Harriet la prit et lut ce qui suit :

« Hé bien ! chère Harriet, vous vous êtes donc décidée à sortir de votre caverne asiatique, absolument comme je me tire moi-même de mon marécage américain. C’est bien fait à vous, assurément ; je ne l’espérais guère ; mais il ne m’est pas permis d’en douter, car je trouve ici un paquet, et, m’attendant depuis six mois, la série entière de vos missives relatives à ce grand événement.

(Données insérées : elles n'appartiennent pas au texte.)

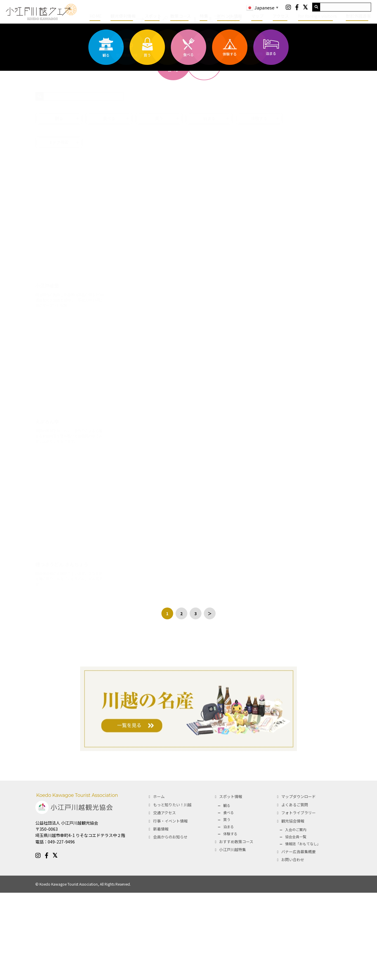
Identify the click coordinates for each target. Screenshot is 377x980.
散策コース (181, 16)
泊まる (228, 914)
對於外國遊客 (358, 16)
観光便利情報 (123, 16)
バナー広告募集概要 (298, 939)
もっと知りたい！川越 (172, 892)
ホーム (159, 884)
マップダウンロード (298, 884)
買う (227, 907)
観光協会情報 (293, 908)
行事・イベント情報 (170, 908)
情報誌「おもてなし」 (303, 931)
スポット (153, 16)
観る (227, 892)
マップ (257, 16)
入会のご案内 (296, 916)
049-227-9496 (61, 929)
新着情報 (161, 916)
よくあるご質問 (295, 892)
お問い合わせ (293, 947)
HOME (95, 16)
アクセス (281, 16)
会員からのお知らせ (170, 924)
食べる (228, 899)
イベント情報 (230, 16)
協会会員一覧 (296, 924)
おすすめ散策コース (236, 929)
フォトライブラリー (298, 900)
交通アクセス (165, 900)
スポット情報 (231, 884)
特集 (204, 16)
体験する (230, 921)
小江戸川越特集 (233, 937)
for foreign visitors (317, 16)
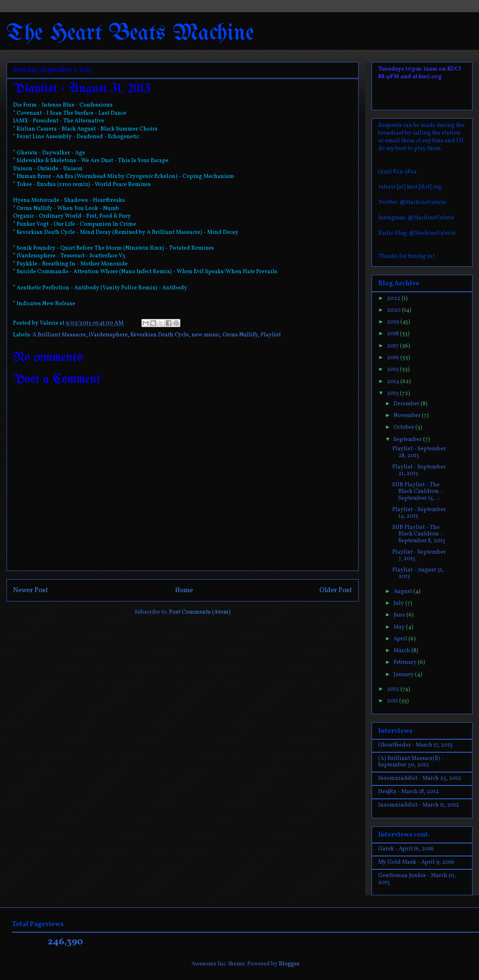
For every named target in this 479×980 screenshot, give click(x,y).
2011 (393, 701)
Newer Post (30, 590)
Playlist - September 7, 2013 (419, 556)
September (408, 439)
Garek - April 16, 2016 (406, 849)
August (403, 591)
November (408, 415)
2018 (393, 334)
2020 (394, 310)
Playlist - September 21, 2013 (419, 471)
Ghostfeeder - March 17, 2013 (415, 745)
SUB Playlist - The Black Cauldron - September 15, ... (417, 492)
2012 (393, 689)
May (400, 627)
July (399, 603)
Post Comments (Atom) (200, 612)
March (402, 650)
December (407, 404)
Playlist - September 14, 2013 (419, 513)
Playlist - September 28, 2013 (419, 452)
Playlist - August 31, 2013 (418, 573)
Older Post (336, 590)
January (404, 674)
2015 (393, 369)
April (401, 639)
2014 (393, 381)
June (400, 615)
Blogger (289, 964)
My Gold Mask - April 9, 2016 (416, 862)
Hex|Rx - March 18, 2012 (408, 792)
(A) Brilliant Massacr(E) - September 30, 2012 (411, 762)
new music (205, 335)
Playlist (271, 335)
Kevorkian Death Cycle (160, 335)
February (406, 662)
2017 (393, 346)
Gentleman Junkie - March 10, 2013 (417, 879)
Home (184, 590)
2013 (393, 393)
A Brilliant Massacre (59, 335)
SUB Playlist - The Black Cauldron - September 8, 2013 (419, 534)
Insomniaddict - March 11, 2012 (419, 805)
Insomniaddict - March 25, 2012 (419, 778)
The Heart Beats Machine (130, 33)
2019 (393, 322)
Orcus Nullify (240, 335)
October (404, 427)
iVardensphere (108, 335)
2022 (394, 298)
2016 (393, 357)
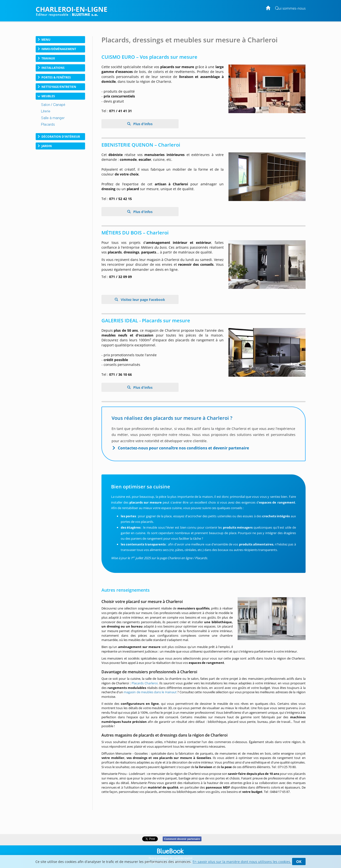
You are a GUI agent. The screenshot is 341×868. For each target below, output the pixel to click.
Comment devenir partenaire (182, 839)
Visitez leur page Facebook (142, 300)
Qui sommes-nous (290, 8)
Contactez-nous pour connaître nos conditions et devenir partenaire (183, 448)
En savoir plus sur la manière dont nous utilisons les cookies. (242, 862)
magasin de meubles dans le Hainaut (150, 692)
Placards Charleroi (144, 683)
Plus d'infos (142, 124)
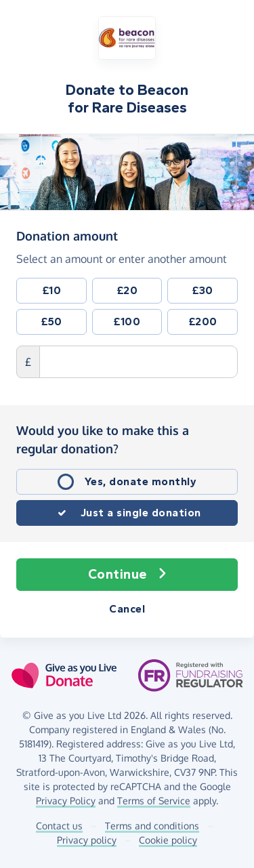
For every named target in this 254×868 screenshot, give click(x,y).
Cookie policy (168, 840)
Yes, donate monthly (141, 481)
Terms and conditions (152, 825)
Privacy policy (87, 840)
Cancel (127, 608)
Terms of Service (154, 800)
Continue (127, 575)
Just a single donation (141, 512)
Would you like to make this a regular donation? (102, 439)
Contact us (59, 825)
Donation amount (67, 235)
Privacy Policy (66, 800)
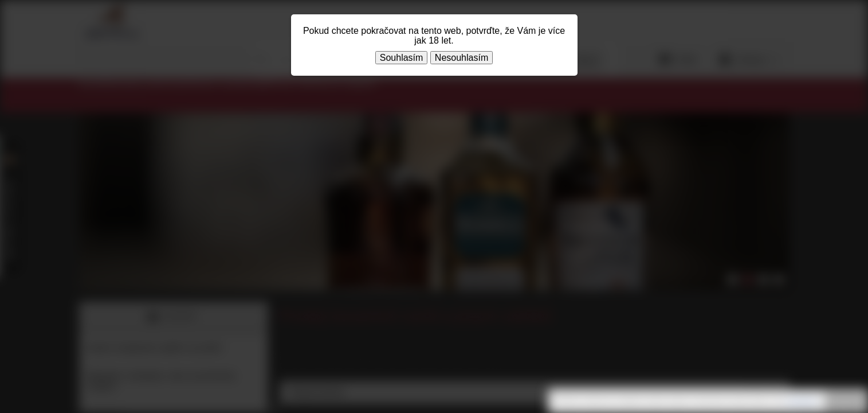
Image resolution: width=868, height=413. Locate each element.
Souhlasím (402, 57)
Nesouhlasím (461, 57)
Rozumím (845, 402)
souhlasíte (802, 401)
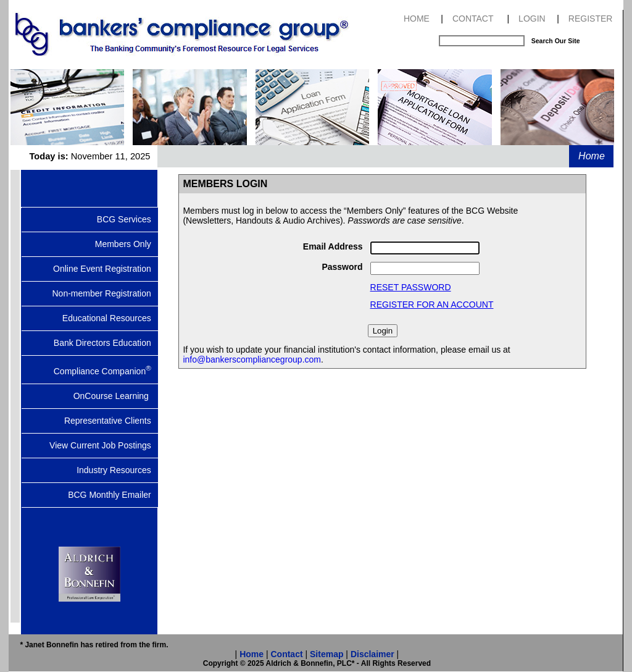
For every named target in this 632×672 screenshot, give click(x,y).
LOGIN (532, 19)
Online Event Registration (106, 269)
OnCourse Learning (116, 396)
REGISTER (591, 19)
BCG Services (128, 219)
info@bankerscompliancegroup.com (252, 359)
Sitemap (326, 654)
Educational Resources (110, 318)
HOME (417, 19)
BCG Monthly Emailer (113, 495)
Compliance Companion (106, 370)
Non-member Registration (105, 293)
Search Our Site (555, 41)
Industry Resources (117, 470)
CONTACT (473, 19)
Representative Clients (111, 421)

J’ai bien le développement complet de l’histoire : premier avis de Bagdad ; second avis du même lieu avec considérations critiques sur ce problème : ne vaudrait-il pas mieux ne pas partir du tout, par égard pour les habitudes prises et crainte des habitudes à prendre ; lettre de Beyrouth, lettre de Malte, enfin lettre de Bologne. Je vous écris maintenant dans la ville éternelle, puisque aussi bien vous devez y être, et j’aime à penser que M. Coxe, fidèle à ses errements, qui ont dû devenir chez lui aussi impérieux que les autres mouvements de la nature, n’aura pas manqué d’aller offrir une Bible anglaise au Saint-Père.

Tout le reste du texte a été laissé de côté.